Extracted entries START

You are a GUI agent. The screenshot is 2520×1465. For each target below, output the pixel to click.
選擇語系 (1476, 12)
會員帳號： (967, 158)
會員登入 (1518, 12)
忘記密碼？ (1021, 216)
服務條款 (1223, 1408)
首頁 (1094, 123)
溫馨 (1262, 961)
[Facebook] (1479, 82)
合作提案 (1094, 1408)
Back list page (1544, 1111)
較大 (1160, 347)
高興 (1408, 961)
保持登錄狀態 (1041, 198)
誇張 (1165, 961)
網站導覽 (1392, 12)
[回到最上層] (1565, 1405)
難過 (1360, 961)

Extracted entries END

▸ Work instructions:
The records above need to be written out once more, exactly.

▸ Answer section:
You are a GUI agent. The screenshot is 2520×1465. For each target below, output the pixel to click.
選擇語系 (1476, 12)
會員帳號： (967, 158)
會員登入 (1518, 12)
忘記密碼？ (1021, 216)
服務條款 (1223, 1408)
首頁 (1094, 123)
溫馨 (1262, 961)
[Facebook] (1479, 82)
合作提案 (1094, 1408)
Back list page (1544, 1111)
較大 (1160, 347)
高興 (1408, 961)
保持登錄狀態 (1041, 198)
誇張 (1165, 961)
網站導覽 (1392, 12)
[回到最上層] (1565, 1405)
難過 (1360, 961)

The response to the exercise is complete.